Remember that case that got everyone so riled up a couple weeks back? Well, apparently the California State Attorney’s office is heeding the public’s protests. The office has decided to review District Attorney Dolores Carr’s controversial decision not to prosecute the men who allegedly gang-raped a 17-year-old, intoxicated, girl at a house party at a DeAnza College baseball player’s house back in March.
The DA said her office did not have enough evidence to confidently prosecute the case, despite three eyewitnesses. Women’s groups, community activists, and the media quickly called foul. Carr gave her reasons in an editorial in the local paper, where she detailed why she believed there’s not enough evidence to go forward.
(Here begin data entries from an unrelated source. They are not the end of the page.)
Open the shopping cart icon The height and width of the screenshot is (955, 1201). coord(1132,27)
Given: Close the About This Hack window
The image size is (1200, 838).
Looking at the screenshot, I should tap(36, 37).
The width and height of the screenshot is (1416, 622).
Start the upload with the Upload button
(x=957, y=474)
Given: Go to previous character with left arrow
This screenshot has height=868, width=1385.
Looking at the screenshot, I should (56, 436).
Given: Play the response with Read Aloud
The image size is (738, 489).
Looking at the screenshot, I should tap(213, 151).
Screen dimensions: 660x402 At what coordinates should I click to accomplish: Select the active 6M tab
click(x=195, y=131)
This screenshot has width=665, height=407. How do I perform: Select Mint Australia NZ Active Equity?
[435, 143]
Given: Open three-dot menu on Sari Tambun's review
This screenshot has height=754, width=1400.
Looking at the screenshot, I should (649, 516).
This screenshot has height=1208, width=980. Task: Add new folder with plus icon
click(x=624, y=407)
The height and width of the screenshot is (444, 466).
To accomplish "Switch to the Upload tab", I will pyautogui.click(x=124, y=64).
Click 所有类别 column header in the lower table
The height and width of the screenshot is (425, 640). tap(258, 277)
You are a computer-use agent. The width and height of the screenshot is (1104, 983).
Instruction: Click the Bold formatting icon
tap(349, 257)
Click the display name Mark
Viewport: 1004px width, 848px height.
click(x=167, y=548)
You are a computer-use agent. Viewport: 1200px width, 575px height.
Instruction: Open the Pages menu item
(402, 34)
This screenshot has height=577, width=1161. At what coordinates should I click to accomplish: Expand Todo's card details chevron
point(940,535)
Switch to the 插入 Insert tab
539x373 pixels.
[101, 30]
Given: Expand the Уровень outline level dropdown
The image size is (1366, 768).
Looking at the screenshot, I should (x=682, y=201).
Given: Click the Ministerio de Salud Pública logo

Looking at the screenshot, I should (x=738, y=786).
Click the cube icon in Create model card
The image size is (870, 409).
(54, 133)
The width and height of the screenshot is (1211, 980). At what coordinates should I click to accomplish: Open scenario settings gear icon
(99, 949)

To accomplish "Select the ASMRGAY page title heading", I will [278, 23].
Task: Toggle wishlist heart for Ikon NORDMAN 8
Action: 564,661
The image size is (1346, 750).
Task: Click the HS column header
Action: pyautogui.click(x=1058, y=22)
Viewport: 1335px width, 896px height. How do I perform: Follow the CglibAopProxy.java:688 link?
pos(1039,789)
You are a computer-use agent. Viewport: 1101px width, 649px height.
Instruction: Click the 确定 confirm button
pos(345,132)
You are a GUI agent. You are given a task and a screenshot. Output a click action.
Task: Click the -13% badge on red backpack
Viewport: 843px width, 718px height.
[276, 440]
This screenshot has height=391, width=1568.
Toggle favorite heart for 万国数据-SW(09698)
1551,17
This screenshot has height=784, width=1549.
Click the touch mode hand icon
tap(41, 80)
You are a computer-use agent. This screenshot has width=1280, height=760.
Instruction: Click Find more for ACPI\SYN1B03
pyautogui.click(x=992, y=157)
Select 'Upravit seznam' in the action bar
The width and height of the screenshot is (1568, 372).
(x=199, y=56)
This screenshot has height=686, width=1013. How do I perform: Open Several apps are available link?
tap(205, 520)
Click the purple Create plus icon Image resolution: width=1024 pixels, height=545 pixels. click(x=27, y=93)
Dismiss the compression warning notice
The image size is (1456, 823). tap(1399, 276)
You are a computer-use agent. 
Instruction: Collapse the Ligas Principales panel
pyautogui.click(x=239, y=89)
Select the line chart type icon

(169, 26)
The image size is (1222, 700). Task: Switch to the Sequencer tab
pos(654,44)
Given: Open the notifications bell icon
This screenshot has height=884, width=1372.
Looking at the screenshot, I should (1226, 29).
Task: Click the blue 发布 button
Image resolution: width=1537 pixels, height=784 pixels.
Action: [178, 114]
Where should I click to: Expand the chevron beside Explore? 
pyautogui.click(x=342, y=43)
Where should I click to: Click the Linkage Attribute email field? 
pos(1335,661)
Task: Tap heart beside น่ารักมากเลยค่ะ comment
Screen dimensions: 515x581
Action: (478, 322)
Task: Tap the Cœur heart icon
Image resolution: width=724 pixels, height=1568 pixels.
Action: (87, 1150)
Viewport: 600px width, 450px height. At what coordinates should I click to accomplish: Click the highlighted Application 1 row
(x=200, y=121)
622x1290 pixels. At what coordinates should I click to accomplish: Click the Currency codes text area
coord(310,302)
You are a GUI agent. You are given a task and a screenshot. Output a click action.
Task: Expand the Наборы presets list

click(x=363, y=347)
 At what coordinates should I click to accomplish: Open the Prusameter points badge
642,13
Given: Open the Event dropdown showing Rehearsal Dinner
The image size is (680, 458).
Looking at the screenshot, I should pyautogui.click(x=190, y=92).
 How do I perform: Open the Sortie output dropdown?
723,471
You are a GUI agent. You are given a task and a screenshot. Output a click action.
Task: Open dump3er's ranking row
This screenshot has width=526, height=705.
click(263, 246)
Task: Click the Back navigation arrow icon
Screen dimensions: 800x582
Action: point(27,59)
Carr wrote that the intoxication of the alleged perpetrators, victim, and witnesses would make it difficult to prove “beyond a reasonable doubt” that the victim did not give consent AND that her alleged attackers knew it. She saluted the courage of the eyewitnesses but said that they “only saw the last 30 to 60 seconds of a two-hour party,” and their testimony was just part of a body of evidence rife with conflicting accounts.
Carr’s editorial did not squelch the demand for a trial, however. The Santa Clara County sheriff’s office is pursuing the case, perhaps especially now that the victim is speaking out (albeit, via representatives). The girl, who has since moved out of the area, says she deserves “her day in court.”